(Text block)

The documentation for all of these functions included in the Expression Editor dialog provides detailed information with examples.

**Improved Statistics Calculation Functions**

All statistics calculation functions, such as med(), mdev(), mean(), min(), max(), etc, include now an optional set of 4 parameters to define a rectangular region of interest. For example, this is now the definition of the med() function when applied to calculate the median pixel value of an image:

`med( image[, x0, y0, w, h] )`

the optional

*x0*,

*y0*,

*w*, and

*h*parameters define a rectangular region of interest (ROI). These parameters are, respectively, the left coordinate, the top coordinate, the width and the height of the ROI, all of them expressed in integer pixel units. If a ROI is specified, the median pixel sample value will be computed exclusively for pixel samples within the intersection between the ROI and the image bounds. If no ROI is specified, the median pixel sample value will be computed for the entire image.

Here is a complete list with all image statistics calculation functions:

`adev( image[, x0, y0, w, h] )`

Average absolute deviation from the median.

`asqr( image[, x0, y0, w, h] )`

Mean of squares.

`bwmv( image[, x0, y0, w, h] )`

Biweight midvariance (BWMV).

`max( image[, x0, y0, w, h] )`

Maximum pixel sample value.

`mdev( image[, x0, y0, w, h] )`

Median absolute deviation from the median (MAD).

`mean( image[, x0, y0, w, h] )`

Arithmetic mean of pixel sample values.

(End Text block)

- Task statement -
Transcribe the passage of the statistics functions text that starts at the words "Here is a complete" and runs through "Biweight midvariance (BWMV).".

(Data extract)

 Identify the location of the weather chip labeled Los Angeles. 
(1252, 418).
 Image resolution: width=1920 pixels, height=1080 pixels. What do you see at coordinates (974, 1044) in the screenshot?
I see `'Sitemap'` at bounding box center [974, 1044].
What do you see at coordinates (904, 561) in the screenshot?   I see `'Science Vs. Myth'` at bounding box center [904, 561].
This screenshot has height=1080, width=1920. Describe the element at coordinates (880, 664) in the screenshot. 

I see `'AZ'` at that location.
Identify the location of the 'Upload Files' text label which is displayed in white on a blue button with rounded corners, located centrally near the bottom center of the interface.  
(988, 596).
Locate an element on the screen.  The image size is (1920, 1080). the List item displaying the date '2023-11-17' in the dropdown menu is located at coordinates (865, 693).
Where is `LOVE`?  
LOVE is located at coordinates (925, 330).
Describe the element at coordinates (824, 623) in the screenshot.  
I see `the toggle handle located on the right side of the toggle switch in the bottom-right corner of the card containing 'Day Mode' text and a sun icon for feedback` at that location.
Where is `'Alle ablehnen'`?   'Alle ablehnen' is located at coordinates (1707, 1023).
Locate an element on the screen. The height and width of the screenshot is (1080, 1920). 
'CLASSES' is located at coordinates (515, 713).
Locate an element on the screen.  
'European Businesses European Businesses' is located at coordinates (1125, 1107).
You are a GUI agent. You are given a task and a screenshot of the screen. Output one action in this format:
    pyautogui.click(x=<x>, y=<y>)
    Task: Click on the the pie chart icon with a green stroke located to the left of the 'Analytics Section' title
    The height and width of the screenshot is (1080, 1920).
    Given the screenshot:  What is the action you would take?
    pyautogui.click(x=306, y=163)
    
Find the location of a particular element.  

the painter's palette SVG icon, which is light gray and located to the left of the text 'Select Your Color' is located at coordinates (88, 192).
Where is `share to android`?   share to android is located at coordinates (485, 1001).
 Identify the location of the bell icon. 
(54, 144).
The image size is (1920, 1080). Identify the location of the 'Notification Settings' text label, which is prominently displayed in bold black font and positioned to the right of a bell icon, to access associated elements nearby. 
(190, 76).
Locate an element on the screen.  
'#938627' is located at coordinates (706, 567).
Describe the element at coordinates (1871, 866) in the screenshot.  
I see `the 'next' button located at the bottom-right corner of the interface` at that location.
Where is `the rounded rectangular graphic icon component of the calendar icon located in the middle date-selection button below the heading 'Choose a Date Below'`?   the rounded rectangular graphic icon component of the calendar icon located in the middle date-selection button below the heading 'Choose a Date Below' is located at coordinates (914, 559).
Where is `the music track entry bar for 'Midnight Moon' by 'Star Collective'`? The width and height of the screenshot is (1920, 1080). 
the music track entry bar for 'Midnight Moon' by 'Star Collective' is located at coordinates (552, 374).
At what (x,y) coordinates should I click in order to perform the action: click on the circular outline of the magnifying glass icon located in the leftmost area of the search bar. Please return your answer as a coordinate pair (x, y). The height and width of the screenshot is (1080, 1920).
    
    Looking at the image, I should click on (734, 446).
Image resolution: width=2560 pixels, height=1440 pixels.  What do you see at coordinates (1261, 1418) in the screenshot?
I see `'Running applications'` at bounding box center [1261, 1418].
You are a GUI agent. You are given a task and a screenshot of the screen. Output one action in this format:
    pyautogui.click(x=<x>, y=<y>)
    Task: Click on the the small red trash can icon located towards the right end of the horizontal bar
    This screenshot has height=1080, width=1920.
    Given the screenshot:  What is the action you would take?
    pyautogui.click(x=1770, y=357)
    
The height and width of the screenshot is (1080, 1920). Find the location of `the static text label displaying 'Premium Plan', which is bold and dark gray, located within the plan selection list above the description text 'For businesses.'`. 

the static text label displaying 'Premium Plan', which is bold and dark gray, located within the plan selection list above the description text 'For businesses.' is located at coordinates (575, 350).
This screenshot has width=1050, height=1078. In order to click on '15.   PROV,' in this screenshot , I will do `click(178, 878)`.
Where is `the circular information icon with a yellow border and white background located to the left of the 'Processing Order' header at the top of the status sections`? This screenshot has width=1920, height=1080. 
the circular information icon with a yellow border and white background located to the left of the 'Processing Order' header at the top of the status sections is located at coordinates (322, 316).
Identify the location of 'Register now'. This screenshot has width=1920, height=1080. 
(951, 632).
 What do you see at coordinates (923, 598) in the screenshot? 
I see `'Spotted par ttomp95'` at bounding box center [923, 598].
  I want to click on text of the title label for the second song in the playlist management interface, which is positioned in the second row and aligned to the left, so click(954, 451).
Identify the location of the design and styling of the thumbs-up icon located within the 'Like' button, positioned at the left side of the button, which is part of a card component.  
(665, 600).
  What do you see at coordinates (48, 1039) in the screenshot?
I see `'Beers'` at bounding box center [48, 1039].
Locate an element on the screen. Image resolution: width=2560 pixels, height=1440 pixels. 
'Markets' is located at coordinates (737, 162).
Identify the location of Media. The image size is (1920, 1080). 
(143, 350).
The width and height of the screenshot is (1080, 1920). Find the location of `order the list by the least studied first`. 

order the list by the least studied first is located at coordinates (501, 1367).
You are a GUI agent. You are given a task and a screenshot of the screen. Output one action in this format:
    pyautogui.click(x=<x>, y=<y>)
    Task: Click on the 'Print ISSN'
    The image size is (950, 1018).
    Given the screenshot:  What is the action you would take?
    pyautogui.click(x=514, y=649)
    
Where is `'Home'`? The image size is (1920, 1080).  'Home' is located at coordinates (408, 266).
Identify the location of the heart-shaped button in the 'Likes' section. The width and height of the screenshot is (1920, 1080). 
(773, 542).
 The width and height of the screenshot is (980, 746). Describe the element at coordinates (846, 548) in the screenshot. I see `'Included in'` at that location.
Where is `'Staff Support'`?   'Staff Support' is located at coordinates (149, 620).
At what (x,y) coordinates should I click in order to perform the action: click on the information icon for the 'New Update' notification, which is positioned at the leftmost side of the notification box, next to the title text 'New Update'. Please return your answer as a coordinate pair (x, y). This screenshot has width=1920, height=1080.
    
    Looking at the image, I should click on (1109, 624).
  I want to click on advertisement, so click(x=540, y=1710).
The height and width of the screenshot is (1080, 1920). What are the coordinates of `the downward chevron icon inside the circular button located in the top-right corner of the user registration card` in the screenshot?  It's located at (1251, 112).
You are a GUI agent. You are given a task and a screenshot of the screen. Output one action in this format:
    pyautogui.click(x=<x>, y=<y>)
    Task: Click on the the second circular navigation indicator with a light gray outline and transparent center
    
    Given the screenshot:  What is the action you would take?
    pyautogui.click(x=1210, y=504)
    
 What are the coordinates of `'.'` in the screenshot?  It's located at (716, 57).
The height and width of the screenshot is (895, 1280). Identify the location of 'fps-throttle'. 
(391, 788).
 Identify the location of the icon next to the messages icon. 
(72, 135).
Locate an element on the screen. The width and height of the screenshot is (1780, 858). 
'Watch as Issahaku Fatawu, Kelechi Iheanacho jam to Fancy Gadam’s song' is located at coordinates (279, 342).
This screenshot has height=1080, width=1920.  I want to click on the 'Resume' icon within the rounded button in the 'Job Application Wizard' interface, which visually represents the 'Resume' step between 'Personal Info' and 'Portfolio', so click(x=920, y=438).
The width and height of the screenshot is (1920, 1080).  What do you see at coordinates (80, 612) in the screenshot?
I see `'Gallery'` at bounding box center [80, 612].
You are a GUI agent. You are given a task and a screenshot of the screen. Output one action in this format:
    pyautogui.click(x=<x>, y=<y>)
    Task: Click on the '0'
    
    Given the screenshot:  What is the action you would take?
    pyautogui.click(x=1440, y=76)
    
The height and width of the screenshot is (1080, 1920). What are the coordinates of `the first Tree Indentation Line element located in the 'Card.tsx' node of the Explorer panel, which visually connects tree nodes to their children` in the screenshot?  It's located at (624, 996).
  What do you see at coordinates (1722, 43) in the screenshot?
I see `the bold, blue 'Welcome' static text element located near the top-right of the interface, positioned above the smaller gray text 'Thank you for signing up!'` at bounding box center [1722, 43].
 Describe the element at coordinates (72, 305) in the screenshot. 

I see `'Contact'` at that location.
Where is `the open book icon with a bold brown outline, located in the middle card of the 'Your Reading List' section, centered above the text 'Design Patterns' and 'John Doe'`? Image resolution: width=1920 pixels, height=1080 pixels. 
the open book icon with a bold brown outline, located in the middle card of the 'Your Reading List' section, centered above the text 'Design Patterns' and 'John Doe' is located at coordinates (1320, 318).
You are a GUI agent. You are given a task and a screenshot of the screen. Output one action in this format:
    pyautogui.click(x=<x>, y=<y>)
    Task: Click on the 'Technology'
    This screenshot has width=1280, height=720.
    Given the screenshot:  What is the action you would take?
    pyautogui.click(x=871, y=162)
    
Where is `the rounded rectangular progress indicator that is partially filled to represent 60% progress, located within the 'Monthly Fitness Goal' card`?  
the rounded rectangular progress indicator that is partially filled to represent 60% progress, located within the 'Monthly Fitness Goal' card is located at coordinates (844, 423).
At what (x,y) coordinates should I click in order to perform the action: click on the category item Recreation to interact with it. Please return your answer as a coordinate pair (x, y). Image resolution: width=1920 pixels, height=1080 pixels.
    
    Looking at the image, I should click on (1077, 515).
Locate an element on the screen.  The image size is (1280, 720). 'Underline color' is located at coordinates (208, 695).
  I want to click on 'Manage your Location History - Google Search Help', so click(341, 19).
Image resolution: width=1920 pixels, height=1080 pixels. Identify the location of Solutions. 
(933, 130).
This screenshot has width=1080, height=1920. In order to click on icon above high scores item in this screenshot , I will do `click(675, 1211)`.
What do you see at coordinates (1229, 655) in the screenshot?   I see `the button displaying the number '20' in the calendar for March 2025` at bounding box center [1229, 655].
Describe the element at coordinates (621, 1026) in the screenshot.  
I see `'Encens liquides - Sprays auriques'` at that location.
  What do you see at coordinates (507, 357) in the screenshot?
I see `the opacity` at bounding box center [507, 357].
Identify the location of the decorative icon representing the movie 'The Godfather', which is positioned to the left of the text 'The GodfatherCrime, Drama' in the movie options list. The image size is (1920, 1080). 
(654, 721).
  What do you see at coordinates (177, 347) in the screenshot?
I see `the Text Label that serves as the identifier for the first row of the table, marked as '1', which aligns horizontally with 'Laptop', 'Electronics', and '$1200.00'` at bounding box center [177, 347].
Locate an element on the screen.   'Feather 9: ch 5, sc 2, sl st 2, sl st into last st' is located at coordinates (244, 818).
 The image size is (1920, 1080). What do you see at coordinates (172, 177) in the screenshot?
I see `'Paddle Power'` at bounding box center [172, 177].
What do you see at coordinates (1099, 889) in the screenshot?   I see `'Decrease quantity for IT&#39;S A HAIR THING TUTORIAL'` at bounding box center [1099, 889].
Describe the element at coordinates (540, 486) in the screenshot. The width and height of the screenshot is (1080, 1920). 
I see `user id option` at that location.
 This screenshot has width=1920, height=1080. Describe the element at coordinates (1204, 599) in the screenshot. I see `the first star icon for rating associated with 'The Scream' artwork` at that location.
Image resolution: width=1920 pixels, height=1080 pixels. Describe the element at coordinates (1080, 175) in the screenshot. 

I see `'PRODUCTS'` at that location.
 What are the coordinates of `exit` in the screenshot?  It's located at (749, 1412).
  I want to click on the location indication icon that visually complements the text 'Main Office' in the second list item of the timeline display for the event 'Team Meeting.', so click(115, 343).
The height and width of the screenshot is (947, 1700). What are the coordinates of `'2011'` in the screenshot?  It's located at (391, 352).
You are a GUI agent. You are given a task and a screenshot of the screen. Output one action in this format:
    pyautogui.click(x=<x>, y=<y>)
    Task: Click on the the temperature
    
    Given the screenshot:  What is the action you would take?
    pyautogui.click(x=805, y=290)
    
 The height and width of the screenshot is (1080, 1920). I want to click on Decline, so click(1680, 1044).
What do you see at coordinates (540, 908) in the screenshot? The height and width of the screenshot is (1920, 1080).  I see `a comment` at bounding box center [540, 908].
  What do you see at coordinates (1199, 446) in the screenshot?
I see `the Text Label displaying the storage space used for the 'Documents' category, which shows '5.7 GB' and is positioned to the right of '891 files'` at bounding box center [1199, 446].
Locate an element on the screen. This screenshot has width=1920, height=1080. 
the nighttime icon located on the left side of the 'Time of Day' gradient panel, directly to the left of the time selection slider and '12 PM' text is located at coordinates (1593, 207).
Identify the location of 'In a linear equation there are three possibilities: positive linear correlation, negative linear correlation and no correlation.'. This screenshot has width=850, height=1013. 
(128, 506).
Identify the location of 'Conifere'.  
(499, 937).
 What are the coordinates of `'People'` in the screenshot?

(End Data extract)

- Written answer -
Here is a complete list with all image statistics calculation functions:

`adev( image[, x0, y0, w, h] )`

Average absolute deviation from the median.

`asqr( image[, x0, y0, w, h] )`

Mean of squares.

`bwmv( image[, x0, y0, w, h] )`

Biweight midvariance (BWMV).